The UK’s Holocaust memorial boss condemns Graham Linehan for comparing Nazi experiments to trans healthcare
The UK special envoy for post-Holocaust issues, Lord Eric Pickles, has condemned Father Ted creator Graham Linehan for “trivialising the Holocaust” by comparing trans healthcare to Nazi experiments.
Linehan made the comments comparing doctors treating trans youth to Nazis experimenting on children in concentration camps during the Holocaust on BBC’s Newsnight on Monday.
He said there are “a couple of parallels” between Nazi doctors and the doctors treating transgender children today.
“Children are basically being experimented on with puberty blockers,” Linehan said.
When asked by BBC journalist Sarah Smith if he was “seriously trying to say that children going to the doctor and saying they’re worried about their gender is akin to children being experimented on in Nazi concentration camps?” Graham Linehan replied: “I’m afraid I am.”
Lord Pickles, who has been the UK envoy on post-Holocaust issues since 2015, condemned Linehan’s remarks.
Pickles told PinkNews: “Forced medical procedures conducted by the Nazis in concentration camps were vile experiments in eugenics, clinically pointless, indifferent to human life and tinged with sadism.
“As Mr Linehan has found to his costs, casual comparisons with the death camps and contemporary issues rarely work and are fraught with dangers. They trivialise the Holocaust and undermine the issue they are propounding by making the comparison.”
Pickles’ role is to ensure that the lessons of the Holocaust are never forgotten.

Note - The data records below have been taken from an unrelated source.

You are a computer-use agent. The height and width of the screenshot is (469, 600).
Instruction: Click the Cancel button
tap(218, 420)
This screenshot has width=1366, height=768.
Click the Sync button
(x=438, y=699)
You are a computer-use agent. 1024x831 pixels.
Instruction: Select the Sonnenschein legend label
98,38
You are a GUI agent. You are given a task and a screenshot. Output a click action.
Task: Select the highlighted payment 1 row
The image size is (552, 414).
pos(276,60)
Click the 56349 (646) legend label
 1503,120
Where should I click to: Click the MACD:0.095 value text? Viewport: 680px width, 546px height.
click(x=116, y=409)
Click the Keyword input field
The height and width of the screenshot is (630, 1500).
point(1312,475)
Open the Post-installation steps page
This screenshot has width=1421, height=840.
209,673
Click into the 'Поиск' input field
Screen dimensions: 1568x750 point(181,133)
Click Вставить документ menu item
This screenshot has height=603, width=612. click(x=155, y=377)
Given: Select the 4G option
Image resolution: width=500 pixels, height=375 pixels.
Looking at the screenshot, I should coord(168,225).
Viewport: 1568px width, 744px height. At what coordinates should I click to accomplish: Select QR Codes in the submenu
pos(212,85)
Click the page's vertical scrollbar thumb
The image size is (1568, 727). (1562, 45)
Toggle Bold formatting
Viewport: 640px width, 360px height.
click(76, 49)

In 2018, Pickles was appointed alongside Ed Balls as co-chair of the UK Holocaust Memorial Foundation advisory board.
Graham Linehan: What are puberty blockers?
Puberty-pausing medication, known as puberty blockers, are prescribed in order to delay puberty until a trans teenager is old enough to make decisions about having gender-affirming medical treatment.
The treatment has been used for decades and a recent piece of research found that access to the drugs is “life-saving” for trans teenagers.
The landmark study, published in medical journal Pediatrics in January 2020, was the first to look at the impact of access to puberty blockers on suicide risk of trans kids.
The study found that if trans teenagers have access to puberty blockers their chance of suicide and mental-health problems significantly declines.